Would have been great if that hype could have centred on us playing league opposition at West Leigh Park; the possibility of an upset; just generally putting the word out to the local populous that we don’t get our team out the boozer. Mind you, The News (South east Hampshire’s local rag) did do the usual ‘what their day jobs are’ feature as part of their coverage but when this comes as part of an eight page pullout on the day of the game, you can ignore the fact the unmasking does strip away the mystique a bit. More on that later though.
However, the majority of the coverage, which even hit the national press and radio, centred on the fact that I was not the only one with a sense of foreboding. Hampshire Police Force, bless ‘em, were more than a little anxious by the usual stuck-in-the-70s bullshitters giving it all that on the Millwall and Portsmouth web fora. Thanks to them (and I would digress here into a tirade about the mass of hoolie-porn that litters the sports shelves in bookshops nationwide, but this past 15 days has seen enough heads banging against brick walls), the ol’ Bill told us our big cup tie we’d long dreamed of, could not take place in our ground.
Some lacking possession of the full facts might assume that we’ve squandered money on ex-pro star names but, just so you know, West Leigh Park is perfectly sufficient for hosting all of the League One and Two clubs in the FA Cup. Except one.
Sadly, Portsmouth and Millwall’s ‘past’ meant the game was moving further and further away from being anything about us. Except in the fact that Hampshire Police decided that Millwall fans being let loose in the wilds of Leigh Park wasn’t something they wanted to deal with. So our home cup tie would have to be moved. Gutted. All round.
To Fratton Park then. At our cost. And a complement of 110 officers and seniors. At our cost. Little Havant & ‘Ville v Millwall. A category C game, apparently, one down from an international, and a bill for policing that mirrored almost exactly the invoice that would have landed at Soho Square after last summer’s Cup final. Thirty-five grand. Ker-ching. 7,800 tickets would need to be sold for us to break even. As it turns out, we fell short, well Millwall only brought 411 in the end (nice friendly getting-to-know-you ratio with the cop turnout there), but not as short as I’d feared. Still though, the best part of a ten grand loss from our best ever cup run. Really not the way it’s supposed to work. Especially as for the second year running, one of our local rivals has pulled Nottingham Forest out of the hat. Humph. Y’know, if Santa came down the chimney, bitch-slapped your Nan and nicked your wallet, you’d struggle to keep hold of a sense of magic there too.

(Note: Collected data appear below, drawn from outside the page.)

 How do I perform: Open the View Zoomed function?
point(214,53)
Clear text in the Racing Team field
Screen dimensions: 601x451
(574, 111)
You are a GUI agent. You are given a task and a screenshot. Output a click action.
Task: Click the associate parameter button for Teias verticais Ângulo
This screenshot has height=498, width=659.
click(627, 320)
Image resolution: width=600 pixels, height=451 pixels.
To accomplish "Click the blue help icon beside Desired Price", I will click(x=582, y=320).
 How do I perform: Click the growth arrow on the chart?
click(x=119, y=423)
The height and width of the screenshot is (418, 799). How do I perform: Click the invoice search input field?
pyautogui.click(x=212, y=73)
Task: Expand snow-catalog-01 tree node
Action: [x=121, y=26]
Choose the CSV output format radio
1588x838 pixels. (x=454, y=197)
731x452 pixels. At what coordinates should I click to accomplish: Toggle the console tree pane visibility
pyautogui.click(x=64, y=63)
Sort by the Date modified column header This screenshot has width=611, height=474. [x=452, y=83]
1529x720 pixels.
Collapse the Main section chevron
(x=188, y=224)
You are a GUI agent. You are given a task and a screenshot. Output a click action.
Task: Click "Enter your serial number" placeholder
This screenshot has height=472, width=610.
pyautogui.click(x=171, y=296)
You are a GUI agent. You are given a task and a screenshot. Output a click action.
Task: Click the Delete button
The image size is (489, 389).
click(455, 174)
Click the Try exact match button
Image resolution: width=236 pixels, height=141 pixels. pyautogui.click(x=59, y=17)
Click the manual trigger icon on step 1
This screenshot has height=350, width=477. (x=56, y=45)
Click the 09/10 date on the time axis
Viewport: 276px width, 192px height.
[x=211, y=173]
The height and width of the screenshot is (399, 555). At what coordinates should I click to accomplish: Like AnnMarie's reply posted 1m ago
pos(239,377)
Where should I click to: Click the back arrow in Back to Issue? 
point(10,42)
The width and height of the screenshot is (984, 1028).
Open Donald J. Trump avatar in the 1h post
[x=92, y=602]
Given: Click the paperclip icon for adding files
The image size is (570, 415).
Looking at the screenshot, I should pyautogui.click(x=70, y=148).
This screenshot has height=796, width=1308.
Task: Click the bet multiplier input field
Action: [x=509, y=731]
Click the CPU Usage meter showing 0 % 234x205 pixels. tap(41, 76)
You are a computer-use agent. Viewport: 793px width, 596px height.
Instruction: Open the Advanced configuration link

Yet, I remain enraptured by the FA Cup. Yeah. Can’t help myself. I thought I’d get all the bad stuff out the way first so I could tell you about the best night of my Hawk-supporting life. And it ranks pretty highly in the overall table too. Like I said, “it’ll be brilliant”. And it was, after it had been shit. Then it was brilliant again, and I guess a bit shit at the end but, it was brilliant, and all because of twenty minutes. Not long in the overall scheme, considering I’ve lived for approximately 15,024,300 of them prior to the final whistle, but after two weeks that really dragged, we deserved those twenty minutes. Those twenty minutes that, frankly, went too quick. I personally think we deserved more. But I would do.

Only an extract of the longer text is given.